*What is required*
Return each of the following rows word for word, with nothing changed.
● ● ● ●
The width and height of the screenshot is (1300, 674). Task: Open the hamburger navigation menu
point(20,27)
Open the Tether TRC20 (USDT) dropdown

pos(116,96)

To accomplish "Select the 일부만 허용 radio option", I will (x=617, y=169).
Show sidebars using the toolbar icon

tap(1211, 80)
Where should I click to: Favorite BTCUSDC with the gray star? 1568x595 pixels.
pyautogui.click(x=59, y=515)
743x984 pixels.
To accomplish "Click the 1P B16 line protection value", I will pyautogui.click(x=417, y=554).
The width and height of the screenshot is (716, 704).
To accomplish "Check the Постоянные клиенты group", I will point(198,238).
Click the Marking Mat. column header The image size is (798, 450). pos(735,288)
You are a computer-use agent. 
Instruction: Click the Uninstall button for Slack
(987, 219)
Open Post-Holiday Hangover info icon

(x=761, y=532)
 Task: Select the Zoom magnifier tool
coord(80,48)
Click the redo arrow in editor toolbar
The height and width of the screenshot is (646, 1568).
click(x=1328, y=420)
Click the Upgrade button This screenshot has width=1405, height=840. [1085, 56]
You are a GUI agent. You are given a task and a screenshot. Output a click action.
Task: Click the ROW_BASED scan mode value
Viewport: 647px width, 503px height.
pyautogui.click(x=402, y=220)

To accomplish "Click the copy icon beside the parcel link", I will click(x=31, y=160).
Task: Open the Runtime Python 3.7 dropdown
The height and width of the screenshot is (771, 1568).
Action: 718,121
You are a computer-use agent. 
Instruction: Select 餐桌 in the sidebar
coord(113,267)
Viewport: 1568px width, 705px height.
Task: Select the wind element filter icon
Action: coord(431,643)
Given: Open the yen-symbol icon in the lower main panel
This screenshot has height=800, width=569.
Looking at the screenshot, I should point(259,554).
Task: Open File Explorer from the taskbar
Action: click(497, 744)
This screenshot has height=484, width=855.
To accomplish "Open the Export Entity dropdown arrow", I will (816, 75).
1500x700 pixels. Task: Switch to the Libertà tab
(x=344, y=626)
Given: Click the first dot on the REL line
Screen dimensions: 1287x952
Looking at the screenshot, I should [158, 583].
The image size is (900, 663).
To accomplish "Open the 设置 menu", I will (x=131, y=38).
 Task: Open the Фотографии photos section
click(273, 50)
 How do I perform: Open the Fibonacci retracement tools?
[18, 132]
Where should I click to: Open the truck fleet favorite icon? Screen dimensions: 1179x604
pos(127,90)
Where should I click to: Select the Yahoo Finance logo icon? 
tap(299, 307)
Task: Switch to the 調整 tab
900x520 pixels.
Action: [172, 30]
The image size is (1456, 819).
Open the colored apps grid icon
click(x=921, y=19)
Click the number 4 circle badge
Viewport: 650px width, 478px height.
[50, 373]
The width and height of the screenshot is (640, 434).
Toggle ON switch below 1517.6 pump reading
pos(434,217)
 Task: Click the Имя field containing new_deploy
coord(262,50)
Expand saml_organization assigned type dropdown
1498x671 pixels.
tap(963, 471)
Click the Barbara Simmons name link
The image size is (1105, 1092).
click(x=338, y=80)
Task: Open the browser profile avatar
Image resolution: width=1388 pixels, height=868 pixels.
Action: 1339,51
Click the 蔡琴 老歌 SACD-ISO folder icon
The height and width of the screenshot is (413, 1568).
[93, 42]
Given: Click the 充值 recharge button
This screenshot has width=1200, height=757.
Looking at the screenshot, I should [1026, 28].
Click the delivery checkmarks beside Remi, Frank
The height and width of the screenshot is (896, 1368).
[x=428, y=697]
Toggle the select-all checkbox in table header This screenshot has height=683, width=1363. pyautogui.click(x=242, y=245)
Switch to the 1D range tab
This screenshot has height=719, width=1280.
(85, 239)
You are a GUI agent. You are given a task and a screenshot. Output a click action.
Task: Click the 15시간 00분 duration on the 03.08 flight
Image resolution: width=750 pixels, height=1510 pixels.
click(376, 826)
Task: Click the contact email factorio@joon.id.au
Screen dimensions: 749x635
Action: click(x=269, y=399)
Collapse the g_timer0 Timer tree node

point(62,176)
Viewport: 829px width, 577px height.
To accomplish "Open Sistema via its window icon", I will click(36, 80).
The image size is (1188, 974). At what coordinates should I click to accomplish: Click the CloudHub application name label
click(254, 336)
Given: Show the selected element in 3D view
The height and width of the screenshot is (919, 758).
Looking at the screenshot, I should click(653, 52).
● ● ● ●
*Answer in full*
The width and height of the screenshot is (1300, 674). Task: Open the hamburger navigation menu
point(20,27)
Open the Tether TRC20 (USDT) dropdown

pos(116,96)

To accomplish "Select the 일부만 허용 radio option", I will (x=617, y=169).
Show sidebars using the toolbar icon

tap(1211, 80)
Where should I click to: Favorite BTCUSDC with the gray star? 1568x595 pixels.
pyautogui.click(x=59, y=515)
743x984 pixels.
To accomplish "Click the 1P B16 line protection value", I will pyautogui.click(x=417, y=554).
The width and height of the screenshot is (716, 704).
To accomplish "Check the Постоянные клиенты group", I will point(198,238).
Click the Marking Mat. column header The image size is (798, 450). pos(735,288)
You are a computer-use agent. 
Instruction: Click the Uninstall button for Slack
(987, 219)
Open Post-Holiday Hangover info icon

(x=761, y=532)
 Task: Select the Zoom magnifier tool
coord(80,48)
Click the redo arrow in editor toolbar
The height and width of the screenshot is (646, 1568).
click(x=1328, y=420)
Click the Upgrade button This screenshot has width=1405, height=840. [1085, 56]
You are a GUI agent. You are given a task and a screenshot. Output a click action.
Task: Click the ROW_BASED scan mode value
Viewport: 647px width, 503px height.
pyautogui.click(x=402, y=220)

To accomplish "Click the copy icon beside the parcel link", I will click(x=31, y=160).
Task: Open the Runtime Python 3.7 dropdown
The height and width of the screenshot is (771, 1568).
Action: 718,121
You are a computer-use agent. 
Instruction: Select 餐桌 in the sidebar
coord(113,267)
Viewport: 1568px width, 705px height.
Task: Select the wind element filter icon
Action: coord(431,643)
Given: Open the yen-symbol icon in the lower main panel
This screenshot has height=800, width=569.
Looking at the screenshot, I should point(259,554).
Task: Open File Explorer from the taskbar
Action: click(497, 744)
This screenshot has height=484, width=855.
To accomplish "Open the Export Entity dropdown arrow", I will (816, 75).
1500x700 pixels. Task: Switch to the Libertà tab
(x=344, y=626)
Given: Click the first dot on the REL line
Screen dimensions: 1287x952
Looking at the screenshot, I should [158, 583].
The image size is (900, 663).
To accomplish "Open the 设置 menu", I will (x=131, y=38).
 Task: Open the Фотографии photos section
click(273, 50)
 How do I perform: Open the Fibonacci retracement tools?
[18, 132]
Where should I click to: Open the truck fleet favorite icon? Screen dimensions: 1179x604
pos(127,90)
Where should I click to: Select the Yahoo Finance logo icon? 
tap(299, 307)
Task: Switch to the 調整 tab
900x520 pixels.
Action: [172, 30]
The image size is (1456, 819).
Open the colored apps grid icon
click(x=921, y=19)
Click the number 4 circle badge
Viewport: 650px width, 478px height.
[50, 373]
The width and height of the screenshot is (640, 434).
Toggle ON switch below 1517.6 pump reading
pos(434,217)
 Task: Click the Имя field containing new_deploy
coord(262,50)
Expand saml_organization assigned type dropdown
1498x671 pixels.
tap(963, 471)
Click the Barbara Simmons name link
The image size is (1105, 1092).
click(x=338, y=80)
Task: Open the browser profile avatar
Image resolution: width=1388 pixels, height=868 pixels.
Action: 1339,51
Click the 蔡琴 老歌 SACD-ISO folder icon
The height and width of the screenshot is (413, 1568).
[93, 42]
Given: Click the 充值 recharge button
This screenshot has width=1200, height=757.
Looking at the screenshot, I should [1026, 28].
Click the delivery checkmarks beside Remi, Frank
The height and width of the screenshot is (896, 1368).
[x=428, y=697]
Toggle the select-all checkbox in table header This screenshot has height=683, width=1363. pyautogui.click(x=242, y=245)
Switch to the 1D range tab
This screenshot has height=719, width=1280.
(85, 239)
You are a GUI agent. You are given a task and a screenshot. Output a click action.
Task: Click the 15시간 00분 duration on the 03.08 flight
Image resolution: width=750 pixels, height=1510 pixels.
click(376, 826)
Task: Click the contact email factorio@joon.id.au
Screen dimensions: 749x635
Action: click(x=269, y=399)
Collapse the g_timer0 Timer tree node

point(62,176)
Viewport: 829px width, 577px height.
To accomplish "Open Sistema via its window icon", I will click(36, 80).
The image size is (1188, 974). At what coordinates should I click to accomplish: Click the CloudHub application name label
click(254, 336)
Given: Show the selected element in 3D view
The height and width of the screenshot is (919, 758).
Looking at the screenshot, I should click(653, 52).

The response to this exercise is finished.